### How to complete this task
Collect all lines below with the string "computer".

(Collected data entries)
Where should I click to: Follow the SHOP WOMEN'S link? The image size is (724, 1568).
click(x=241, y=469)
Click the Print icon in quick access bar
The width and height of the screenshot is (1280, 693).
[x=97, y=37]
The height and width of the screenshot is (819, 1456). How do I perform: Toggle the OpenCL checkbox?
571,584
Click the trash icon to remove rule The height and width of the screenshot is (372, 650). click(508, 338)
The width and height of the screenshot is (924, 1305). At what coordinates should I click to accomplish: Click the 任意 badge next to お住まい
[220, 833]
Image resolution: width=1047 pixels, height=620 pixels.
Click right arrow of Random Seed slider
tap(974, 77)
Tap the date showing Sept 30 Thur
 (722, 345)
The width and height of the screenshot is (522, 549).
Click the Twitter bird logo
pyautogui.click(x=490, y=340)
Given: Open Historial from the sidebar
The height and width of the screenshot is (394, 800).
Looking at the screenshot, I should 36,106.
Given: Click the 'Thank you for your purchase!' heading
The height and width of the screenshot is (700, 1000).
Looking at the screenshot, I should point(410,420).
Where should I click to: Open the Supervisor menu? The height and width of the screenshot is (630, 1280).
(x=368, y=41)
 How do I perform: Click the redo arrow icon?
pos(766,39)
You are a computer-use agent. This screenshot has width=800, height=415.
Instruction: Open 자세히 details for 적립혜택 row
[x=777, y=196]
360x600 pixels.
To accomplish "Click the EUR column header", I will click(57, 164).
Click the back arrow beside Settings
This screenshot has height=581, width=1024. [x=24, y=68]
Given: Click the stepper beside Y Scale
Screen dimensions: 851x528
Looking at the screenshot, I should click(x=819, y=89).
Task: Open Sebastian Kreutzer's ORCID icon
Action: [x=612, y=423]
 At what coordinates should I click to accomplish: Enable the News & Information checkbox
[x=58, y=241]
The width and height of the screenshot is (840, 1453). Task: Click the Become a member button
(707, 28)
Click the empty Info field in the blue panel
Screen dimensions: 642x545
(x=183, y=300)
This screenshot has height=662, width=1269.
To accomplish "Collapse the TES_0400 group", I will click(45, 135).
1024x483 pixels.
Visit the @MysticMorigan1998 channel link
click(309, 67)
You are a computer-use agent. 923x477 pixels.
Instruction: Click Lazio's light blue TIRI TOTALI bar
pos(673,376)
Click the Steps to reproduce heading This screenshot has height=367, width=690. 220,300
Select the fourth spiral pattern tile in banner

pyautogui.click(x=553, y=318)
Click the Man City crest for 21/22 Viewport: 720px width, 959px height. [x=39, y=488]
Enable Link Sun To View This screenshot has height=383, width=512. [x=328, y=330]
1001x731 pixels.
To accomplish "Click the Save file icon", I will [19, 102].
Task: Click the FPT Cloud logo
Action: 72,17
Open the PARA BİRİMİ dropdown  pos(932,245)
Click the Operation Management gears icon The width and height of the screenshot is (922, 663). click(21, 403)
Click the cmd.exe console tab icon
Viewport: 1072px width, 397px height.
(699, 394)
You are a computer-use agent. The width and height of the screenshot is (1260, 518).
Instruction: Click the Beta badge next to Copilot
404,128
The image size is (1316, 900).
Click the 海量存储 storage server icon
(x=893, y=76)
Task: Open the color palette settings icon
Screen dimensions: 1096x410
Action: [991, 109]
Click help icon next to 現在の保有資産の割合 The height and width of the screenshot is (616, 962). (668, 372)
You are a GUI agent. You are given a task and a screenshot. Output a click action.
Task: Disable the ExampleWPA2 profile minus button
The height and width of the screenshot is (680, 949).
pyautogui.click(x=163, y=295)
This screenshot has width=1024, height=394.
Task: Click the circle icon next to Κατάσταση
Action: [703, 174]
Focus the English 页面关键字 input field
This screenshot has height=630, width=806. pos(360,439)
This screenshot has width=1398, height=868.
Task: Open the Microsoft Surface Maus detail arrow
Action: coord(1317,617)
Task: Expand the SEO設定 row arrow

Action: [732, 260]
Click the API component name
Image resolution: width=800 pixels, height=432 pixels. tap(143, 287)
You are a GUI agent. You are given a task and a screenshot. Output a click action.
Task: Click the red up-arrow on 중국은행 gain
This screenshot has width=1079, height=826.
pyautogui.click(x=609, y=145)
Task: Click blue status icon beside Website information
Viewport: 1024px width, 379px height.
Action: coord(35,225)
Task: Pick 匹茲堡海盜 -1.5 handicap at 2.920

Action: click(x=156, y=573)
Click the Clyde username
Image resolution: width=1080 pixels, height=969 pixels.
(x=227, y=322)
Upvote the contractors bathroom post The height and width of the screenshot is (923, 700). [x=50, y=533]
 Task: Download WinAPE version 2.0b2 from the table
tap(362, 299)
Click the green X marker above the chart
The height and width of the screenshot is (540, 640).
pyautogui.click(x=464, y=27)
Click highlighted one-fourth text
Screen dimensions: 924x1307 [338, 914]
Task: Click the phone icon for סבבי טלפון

### Answer section
You are a computer-use agent. This screenshot has width=800, height=415.
You are a computer-use agent. 923x477 pixels.
You are a computer-use agent. The width and height of the screenshot is (1260, 518).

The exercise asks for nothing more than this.